One more step towards better stability of non-fullerene organic solar cells: advances, challenges, future perspectives, and the Era of artificial intelligence

Abstract

Non-fullerene acceptor-based organic solar cells (NF-OSCs) have achieved notable advancements during the past few years. Recently, their power conversion efficiency (PCE) has surpassed 20% due to the development of new photovoltaic materials and device optimization strategies; however, inferior stability is still a key obstacle that limits their commercialization, which is mainly due to a lack of understanding of the underlying degradation mechanism of NF-OSCs. In this review, we first briefly discuss the major developments in the structural design and performance of NFAs followed by their distinctive features in OSCs and stability measurement protocols. Afterward, we explain various limiting factors and different degradation mechanisms in depth for NF-OSCs.

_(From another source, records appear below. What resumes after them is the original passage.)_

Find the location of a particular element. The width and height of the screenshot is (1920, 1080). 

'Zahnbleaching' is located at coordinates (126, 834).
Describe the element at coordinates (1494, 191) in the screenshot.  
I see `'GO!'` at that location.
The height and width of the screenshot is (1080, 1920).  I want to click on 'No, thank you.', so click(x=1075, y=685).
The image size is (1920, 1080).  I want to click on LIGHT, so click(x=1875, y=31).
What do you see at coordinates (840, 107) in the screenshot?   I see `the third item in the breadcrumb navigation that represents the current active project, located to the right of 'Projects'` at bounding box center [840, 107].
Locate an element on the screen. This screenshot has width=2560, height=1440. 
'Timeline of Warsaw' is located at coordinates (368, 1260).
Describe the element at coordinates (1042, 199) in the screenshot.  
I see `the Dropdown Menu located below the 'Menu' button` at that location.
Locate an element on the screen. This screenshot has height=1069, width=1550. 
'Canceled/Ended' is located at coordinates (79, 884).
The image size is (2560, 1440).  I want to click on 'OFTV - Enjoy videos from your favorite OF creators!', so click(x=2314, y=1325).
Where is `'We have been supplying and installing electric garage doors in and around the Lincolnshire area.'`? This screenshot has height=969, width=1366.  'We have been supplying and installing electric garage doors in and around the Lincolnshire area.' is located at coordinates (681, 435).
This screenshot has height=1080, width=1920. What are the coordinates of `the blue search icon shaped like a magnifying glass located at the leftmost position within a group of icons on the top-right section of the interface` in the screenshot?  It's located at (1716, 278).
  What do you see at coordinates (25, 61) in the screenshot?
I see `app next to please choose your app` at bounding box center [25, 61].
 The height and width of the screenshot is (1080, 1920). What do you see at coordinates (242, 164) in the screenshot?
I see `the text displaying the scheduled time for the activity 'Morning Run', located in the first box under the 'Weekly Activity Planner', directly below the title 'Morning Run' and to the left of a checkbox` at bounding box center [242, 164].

Furthermore, we highlight and discuss the recent progress in the development of highly stable NF-OSCs with a detailed discussion of various aspects and effective strategies such as the molecular design, modification of active layer materials, use of additives, third component approaches, interface engineering, electrode engineering, and other potential strategies including encapsulation techniques and single component approaches. The main challenges and the guidance for future research to overcome the existing stability issues to achieve stable OSCs are also presented. Finally, the potential role of artificial intelligence (AI) in improving the performance of NF-OSCs is highlighted in the last section of this review.